Perfect Cooling Raw Summer Soup

No oven or stove top required

Keep the kitchen cool by making a no-cook soup for lunch or dinner

It has been a hot summer. In order to keep cool in the heat, we recommend trying no-cook options for meals and snacks that won’t heat up your kitchen. No stove, no oven and no microwave necessary. Actually, very little chopping is required because it can all be thrown into a high speed blender, like a Vitamix, Blendtec, Ninja or food processor. This raw summer soup will cool you down on the hottest day.

This recipe highlights zucchini, which is one of the most popular summer squashes in America and Europe.

Health benefits of zucchini 

  1. Zucchini is a low calorie vegetable, containing no saturated fats or cholesterol.

  2. Its peel is a good source of dietary fiber that helps reduce constipation and offers some protection against colon cancers.

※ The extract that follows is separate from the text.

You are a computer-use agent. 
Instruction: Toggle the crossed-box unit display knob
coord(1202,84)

  3. The golden-skin varieties are rich in flavonoid poly-phenolic antioxidants, such as carotenes, lutein and zea-xanthin. These compounds help scavenge harmful oxygen-derived free radicals and reactive oxygen species (ROS) from the body that play a role in aging and various disease processes.

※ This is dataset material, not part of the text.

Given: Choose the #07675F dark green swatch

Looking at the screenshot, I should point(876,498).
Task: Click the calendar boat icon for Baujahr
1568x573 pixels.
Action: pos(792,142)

  4. They provide 6% of RDA of folate, which is important in cell division and DNA synthesis. When taken adequately during early pregnancy it can help prevent neural tube defects in the fetus.

  5. They are a very good source of potassium, an important intra-cellular electrolyte. Potassium is a heart-friendly electrolyte and helps bring the reduction in blood pressure and heart rates by countering pressure-effects of sodium.

  6. They also contain vitamin A, vitamin C, complex vitamin Bs, as well as the minerals – iron, manganese, phosphorus, and zinc.


No-cook Zucchini Soup

Serving Size: 2

Ingredients

  1. 2 C zucchini chunks

  2. 3/4 C frozen peas, thawed

  3. 1/2 C celery chunks

  4. 1/2 avocado

  5. 1/2 C filtered water

  6. Juice of 1 fresh lemon

  7. 2 small or 1 large garlic clove (to taste)

  8. 1/4 teaspoon sea salt (to taste)

  9. 1/4 teaspoon thyme

  10. 1/4 teaspoon turmeric (to taste)

  11. 1/4 teaspoon black pepper

  12. 1 Tablespoon crushed raw pistachios (for garnish)


Instructions

  1. In a Vitamix or food processor, mix all ingredients (except pistachios) until smooth.

  2. Pour into bowl and garnish with pistachios.